_GIVEN PROBLEM:_
Present the data from the line with "You are a computer-use agent." to the line with "pyautogui.click(x=531, y=510)" as a Markdown table, omitting blank lines. Use the columns Row and Line.

_DATA TO USE:_
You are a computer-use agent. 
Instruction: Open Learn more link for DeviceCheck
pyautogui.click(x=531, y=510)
==
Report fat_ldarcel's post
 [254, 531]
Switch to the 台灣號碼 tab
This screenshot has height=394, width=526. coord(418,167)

_RESULT OF THE EXERCISE:_
| Row | Line |
|---|---|
| 1 | You are a computer-use agent.  |
| 2 | Instruction: Open Learn more link for DeviceCheck |
| 3 | pyautogui.click(x=531, y=510) |